Wanted to add my perspective on jargon and buzzwords, and specifically their difference (perhaps to illustrate this problem for those unaware). As someone who has spent time at a Fortune 500 I've become pretty familiar with such things, and it gets messy fast.

 

Jargon is, in most situations, very useful. It allows people in a specific field to discuss complex topics efficiently by creating terms that are commonly understood within that field. If I'm talking with fellow software engineers, I don't want to have to define what a tree data structure is, it's handy that I can just say something is a tree.

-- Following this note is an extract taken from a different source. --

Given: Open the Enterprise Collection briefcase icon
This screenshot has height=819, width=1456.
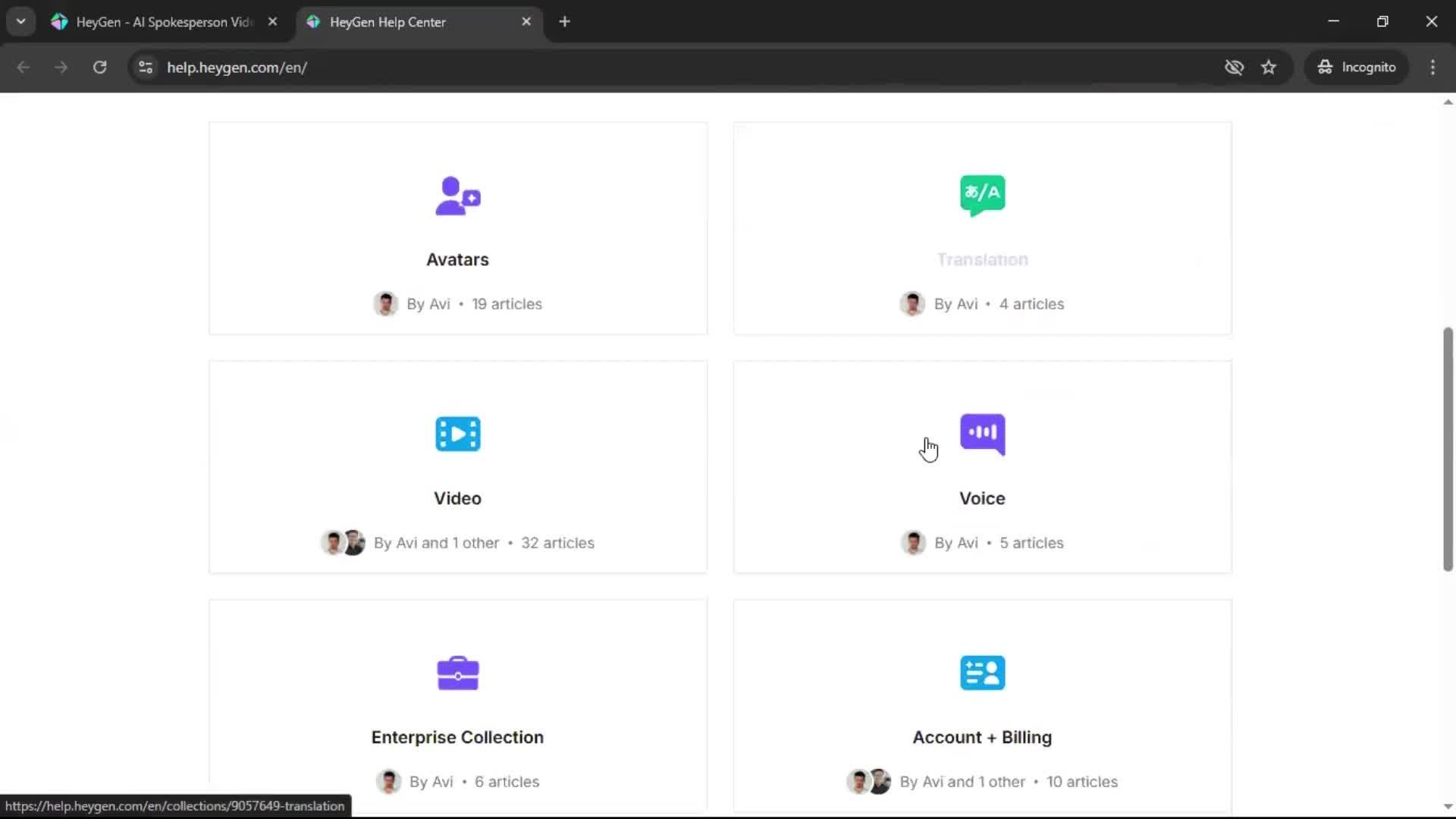Looking at the screenshot, I should coord(457,673).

Some confusion in the term "jargon" arises from when it is used colloquially as a term for "technical words I don't understand" or "gibberish". That's fine, and it makes sense as a colloquialism. If someone was listening to software engineers talk about balancing their splay treaps, it sounds like utter nonsense.

 

Buzzwords, on the other hand, is what Chris, you're talking about with "franchises" and other now meaningless terms. Buzzwords are words that used to be jargon, and well-defined, but have expanded upon their original use (usually by people outside of their related field) and become so muddy that they are now meaningless. This is a *huge* problem in many large organizations, because you can be in a room with 10 people all talking about (for example) making a "web portal" and come to an agreement that one should be created (or doing something with your "franchise" which actually isn't). The problem is that all 10 people can be envisioning a completely different thing, because "web portal" doesn't actually mean anything. It did at one time to a small group of people, but was reused a thousand times over without being fully explained, or was used to describe things similar but not exactly the same, which further dilutes its meaning each time.

 

"Synergy" once meant something precise to someone. Rather than explaining it in detail to everyone for the rest of time, they coined a term for it. That person was successful in "synergizing" their team A, so team B goes "We need more synergy too!" ("me too" attitude is the worst thing in the entire world, by the way, just think about it) without bothering to find out what that means. "Franchise" and "platform exclusive" are buzzwords now in the same way, and as you mention, completely flatten language into a muddy mess of nothing. At some point the syllables are just meaningless. That's one of the reasons why most corporate speak doesn't mean anything to anyone. If you aren't there for when the term is coined, good fucking luck figuring out what it actually means.

 

It sounds pedantic, but hey, that's language for you.